• Work item
Repeat the records. Keep every word and mark exactly as it is.

Recorded information Start Marker

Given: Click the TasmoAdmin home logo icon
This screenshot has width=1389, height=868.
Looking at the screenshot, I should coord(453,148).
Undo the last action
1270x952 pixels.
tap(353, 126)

Recorded information End Marker

• Expected answer
Given: Click the TasmoAdmin home logo icon
This screenshot has width=1389, height=868.
Looking at the screenshot, I should coord(453,148).
Undo the last action
1270x952 pixels.
tap(353, 126)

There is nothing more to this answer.